We have already described the constructs that go together to
make up NPT. We've explained how NPT provides a set of tools that
help us to understand and explain what goes on when we work to
implement a new technology or other complex intervention. Because
NPT is a formal theory - there's a logic to what a theory is and
does - we want to provide some information about this too. NPT
starts with the formal proposition that:
(a) Complex interventions become
routinely embedded (implemented and integrated) in their
organizational and professional contexts as the result of people
working, individually and collectively, to implement them.

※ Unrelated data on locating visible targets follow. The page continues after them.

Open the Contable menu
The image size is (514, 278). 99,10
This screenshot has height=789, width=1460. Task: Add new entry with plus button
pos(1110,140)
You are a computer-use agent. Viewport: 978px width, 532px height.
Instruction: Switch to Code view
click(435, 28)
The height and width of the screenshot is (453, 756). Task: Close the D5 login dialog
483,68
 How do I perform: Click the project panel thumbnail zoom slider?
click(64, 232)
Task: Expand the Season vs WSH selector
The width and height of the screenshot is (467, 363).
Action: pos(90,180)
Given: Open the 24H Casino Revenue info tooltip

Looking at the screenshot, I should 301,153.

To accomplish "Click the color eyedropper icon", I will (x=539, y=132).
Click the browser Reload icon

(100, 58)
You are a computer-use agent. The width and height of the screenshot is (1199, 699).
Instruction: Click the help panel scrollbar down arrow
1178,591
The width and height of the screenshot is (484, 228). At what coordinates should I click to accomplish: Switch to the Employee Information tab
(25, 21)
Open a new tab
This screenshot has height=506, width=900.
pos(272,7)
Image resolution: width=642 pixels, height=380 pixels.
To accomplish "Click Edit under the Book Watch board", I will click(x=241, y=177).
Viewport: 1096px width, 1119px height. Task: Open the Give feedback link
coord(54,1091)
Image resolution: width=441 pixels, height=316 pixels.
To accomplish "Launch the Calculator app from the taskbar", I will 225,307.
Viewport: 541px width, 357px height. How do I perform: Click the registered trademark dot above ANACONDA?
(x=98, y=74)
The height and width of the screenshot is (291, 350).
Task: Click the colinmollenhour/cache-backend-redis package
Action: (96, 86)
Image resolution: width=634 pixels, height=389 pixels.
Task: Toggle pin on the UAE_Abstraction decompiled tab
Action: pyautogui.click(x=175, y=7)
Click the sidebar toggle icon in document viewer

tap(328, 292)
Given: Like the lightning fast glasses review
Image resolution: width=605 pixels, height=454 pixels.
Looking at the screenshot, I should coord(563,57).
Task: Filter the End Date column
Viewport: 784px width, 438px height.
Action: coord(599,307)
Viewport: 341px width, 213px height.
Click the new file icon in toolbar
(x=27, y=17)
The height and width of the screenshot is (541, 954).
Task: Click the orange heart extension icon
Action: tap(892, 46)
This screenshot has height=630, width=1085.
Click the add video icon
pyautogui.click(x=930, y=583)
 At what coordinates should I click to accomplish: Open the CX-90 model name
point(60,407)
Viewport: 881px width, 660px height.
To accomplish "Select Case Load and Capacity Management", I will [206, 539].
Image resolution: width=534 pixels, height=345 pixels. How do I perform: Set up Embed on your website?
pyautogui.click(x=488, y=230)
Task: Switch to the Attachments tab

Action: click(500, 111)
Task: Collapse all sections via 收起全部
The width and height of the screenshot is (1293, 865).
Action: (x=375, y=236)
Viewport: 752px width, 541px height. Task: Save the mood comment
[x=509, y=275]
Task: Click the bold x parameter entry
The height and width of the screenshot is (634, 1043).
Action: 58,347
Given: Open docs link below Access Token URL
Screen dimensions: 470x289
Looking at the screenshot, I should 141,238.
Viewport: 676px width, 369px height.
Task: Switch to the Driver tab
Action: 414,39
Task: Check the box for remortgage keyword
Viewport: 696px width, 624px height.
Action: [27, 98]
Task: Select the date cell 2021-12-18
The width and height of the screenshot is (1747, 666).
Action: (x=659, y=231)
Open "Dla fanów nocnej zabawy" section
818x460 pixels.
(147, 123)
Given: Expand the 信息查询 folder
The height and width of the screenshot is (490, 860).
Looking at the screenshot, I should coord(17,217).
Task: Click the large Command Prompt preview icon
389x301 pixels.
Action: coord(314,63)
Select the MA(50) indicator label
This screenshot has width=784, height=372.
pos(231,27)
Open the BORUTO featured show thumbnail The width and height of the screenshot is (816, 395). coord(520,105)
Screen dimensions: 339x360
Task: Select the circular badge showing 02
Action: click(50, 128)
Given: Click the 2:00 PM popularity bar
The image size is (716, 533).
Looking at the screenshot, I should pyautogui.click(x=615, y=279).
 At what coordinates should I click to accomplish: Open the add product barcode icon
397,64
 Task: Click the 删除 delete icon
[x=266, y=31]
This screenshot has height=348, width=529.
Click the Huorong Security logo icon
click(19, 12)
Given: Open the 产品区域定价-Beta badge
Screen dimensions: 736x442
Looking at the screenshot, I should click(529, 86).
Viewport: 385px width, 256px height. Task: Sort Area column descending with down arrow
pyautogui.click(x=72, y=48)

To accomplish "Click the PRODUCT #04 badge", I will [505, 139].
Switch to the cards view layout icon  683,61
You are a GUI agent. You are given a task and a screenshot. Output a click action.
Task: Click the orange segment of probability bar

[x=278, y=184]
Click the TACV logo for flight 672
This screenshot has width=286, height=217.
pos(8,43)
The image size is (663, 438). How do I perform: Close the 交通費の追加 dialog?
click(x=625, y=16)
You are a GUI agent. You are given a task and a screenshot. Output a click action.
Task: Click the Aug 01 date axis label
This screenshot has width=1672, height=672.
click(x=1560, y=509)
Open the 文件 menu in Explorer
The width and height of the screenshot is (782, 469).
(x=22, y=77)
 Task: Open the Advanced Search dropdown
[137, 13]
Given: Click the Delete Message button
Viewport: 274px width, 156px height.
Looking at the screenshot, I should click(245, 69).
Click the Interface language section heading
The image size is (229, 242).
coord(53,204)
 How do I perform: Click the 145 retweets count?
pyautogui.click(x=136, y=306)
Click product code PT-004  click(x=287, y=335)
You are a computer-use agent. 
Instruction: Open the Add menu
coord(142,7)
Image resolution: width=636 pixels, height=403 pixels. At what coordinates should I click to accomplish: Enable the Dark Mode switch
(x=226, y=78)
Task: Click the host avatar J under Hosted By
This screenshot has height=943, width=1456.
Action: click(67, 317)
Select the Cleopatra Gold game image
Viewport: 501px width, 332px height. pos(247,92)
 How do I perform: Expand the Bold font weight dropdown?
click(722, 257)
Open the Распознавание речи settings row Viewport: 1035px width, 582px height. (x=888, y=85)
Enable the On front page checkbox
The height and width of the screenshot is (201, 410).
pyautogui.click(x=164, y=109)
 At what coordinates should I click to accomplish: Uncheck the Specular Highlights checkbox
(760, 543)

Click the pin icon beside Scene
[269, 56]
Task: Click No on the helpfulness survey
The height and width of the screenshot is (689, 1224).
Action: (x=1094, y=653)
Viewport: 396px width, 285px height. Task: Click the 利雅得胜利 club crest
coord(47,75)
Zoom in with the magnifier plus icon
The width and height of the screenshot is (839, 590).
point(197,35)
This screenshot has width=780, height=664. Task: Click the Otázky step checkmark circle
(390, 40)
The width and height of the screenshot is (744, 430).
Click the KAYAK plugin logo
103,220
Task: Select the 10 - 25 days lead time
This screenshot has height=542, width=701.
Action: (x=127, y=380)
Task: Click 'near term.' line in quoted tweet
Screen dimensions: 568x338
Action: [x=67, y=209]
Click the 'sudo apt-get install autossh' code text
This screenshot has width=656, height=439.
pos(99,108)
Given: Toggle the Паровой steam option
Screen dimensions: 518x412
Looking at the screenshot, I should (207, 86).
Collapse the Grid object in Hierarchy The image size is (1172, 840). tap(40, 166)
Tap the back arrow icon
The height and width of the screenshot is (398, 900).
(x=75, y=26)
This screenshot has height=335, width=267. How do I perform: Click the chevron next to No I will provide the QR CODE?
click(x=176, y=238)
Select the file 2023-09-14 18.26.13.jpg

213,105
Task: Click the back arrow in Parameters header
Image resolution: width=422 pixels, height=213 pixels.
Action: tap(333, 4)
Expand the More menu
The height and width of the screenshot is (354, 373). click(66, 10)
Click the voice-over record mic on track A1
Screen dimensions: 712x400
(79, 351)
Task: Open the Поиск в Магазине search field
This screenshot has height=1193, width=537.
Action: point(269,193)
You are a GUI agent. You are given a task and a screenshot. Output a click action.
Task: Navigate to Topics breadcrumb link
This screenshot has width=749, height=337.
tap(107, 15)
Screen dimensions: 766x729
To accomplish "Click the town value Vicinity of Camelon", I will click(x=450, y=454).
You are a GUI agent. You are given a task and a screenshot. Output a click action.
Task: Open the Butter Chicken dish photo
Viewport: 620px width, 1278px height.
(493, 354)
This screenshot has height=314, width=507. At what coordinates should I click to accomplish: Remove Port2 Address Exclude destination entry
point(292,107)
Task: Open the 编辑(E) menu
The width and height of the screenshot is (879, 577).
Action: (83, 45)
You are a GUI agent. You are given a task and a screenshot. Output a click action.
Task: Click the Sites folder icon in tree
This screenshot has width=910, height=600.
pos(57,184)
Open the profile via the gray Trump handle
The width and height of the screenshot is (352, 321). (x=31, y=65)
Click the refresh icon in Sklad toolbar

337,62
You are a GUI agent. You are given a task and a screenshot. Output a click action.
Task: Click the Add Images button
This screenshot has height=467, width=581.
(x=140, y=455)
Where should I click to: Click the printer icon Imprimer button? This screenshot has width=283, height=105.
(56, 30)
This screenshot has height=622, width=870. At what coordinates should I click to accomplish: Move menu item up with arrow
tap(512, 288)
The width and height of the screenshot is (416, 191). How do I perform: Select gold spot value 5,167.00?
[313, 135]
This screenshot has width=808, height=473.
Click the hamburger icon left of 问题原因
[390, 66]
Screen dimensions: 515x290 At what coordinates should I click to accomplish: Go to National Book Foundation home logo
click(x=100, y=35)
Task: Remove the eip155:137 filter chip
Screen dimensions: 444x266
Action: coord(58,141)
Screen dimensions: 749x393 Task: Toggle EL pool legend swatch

On the face of it, this doesn't seem remarkable. But it's
important because it says that the routine embedding of a complex
intervention is the product of action (the things that
people do), not necessarily people's attitudes (how they
feel about what they do), or their intentions (what they
say they are going to do). Explaining implementation (process) and
integration (structure) is about explaining action. So, to
understand the embedding of a complex intervention we must look at
what people actually do and how they work. In this context, the NPT
proposes that:
(b) The work of implementation
is operationalized through four generative mechanisms
(coherence; cognitive participation; collective
action; reflexive monitoring).
Here, NPT is concerned with identifying and understanding the
ways that people make sense of the work of implementing and
integrating a complex intervention (coherence); how they engage with it (cognitive
participation); enact it (collective action); and appraise its
effects (reflexive monitoring). These are
expressed through organized and organizing agency, and the theory
therefore proposes that:
(c) The work
of integration of a complex intervention requires continuous
investment by people in ensembles of action that carry forward in
time and space.
It is not enough to adopt and diffuse a complex intervention,
people need to keep investing in it or it will atrophy. Continually
investing in sense-making, commitment, effort, and appraisal is
part of the routinization of a complex intervention. A complex
intervention that is routinely embedded in practices ceases to be a
'complex intervention' at all, and instead disappears into the
everyday world of normal activities, the things that people just
get on and do. Normalization Process Theory focuses our attention
down on how the work gets done - the everyday business of getting
on with the job in hand - and the often very creative work that
managers, professionals, patients and their families, do to
normalize a set of tasks in a health care setting.